Stored records:
........
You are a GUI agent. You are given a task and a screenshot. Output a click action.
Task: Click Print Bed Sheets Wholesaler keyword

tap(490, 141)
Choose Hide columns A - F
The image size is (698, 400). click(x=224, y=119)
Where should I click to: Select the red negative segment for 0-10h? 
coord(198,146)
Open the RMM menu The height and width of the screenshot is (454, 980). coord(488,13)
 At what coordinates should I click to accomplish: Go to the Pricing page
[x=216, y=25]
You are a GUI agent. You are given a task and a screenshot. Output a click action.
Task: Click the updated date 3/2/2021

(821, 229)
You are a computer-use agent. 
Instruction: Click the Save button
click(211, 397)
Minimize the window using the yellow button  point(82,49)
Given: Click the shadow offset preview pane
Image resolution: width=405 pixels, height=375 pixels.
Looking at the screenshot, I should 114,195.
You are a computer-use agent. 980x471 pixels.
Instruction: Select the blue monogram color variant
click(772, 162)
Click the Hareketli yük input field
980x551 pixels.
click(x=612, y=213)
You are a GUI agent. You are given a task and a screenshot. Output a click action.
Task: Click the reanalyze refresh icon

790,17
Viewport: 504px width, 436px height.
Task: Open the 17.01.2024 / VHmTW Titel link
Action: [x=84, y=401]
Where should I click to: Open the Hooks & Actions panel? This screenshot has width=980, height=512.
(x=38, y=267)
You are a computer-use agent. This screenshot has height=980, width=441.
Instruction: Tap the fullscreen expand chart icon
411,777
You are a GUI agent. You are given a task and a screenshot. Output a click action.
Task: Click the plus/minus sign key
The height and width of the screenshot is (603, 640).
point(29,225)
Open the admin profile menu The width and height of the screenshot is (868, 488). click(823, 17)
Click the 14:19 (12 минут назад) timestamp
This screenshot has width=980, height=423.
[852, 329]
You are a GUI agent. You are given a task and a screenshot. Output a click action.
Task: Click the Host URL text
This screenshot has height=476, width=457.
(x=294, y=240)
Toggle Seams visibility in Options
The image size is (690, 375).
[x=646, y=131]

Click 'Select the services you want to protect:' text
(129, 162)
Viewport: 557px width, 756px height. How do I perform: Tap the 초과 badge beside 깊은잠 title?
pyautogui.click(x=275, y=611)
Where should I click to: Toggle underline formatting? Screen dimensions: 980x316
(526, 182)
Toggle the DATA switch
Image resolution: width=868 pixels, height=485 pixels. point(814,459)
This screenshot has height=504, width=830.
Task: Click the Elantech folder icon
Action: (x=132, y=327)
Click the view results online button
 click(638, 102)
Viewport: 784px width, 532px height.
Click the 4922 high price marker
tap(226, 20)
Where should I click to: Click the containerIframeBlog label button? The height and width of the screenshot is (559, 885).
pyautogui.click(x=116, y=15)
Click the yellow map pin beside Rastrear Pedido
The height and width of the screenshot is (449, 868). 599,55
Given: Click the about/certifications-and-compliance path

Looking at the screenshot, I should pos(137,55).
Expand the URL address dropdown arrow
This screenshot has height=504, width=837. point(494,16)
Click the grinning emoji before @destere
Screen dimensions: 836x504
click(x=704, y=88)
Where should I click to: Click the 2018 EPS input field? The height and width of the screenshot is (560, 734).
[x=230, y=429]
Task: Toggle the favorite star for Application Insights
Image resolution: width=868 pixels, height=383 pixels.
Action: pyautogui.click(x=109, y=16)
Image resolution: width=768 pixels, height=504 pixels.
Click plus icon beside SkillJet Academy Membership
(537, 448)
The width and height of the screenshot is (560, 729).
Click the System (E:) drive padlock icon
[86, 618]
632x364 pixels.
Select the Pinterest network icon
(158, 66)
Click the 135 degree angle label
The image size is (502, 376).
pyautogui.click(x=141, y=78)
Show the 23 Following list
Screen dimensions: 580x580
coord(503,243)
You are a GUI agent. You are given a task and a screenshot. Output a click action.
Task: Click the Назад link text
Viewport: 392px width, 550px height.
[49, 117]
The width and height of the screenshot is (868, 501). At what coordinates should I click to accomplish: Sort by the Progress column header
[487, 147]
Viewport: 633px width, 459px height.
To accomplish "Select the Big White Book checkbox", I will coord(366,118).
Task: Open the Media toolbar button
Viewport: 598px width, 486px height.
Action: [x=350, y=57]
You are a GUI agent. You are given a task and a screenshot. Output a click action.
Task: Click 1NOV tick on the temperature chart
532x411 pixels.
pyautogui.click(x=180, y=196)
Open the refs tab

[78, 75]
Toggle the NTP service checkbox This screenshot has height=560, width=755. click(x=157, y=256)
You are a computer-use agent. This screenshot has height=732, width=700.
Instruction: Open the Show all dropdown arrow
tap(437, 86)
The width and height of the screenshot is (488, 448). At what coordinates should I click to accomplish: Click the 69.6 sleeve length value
........
What the task requires: Look through the data above. Find each line with the string "checkbox" and copy it.

Your response:
To accomplish "Select the Big White Book checkbox", I will coord(366,118).
Toggle the NTP service checkbox This screenshot has height=560, width=755. click(x=157, y=256)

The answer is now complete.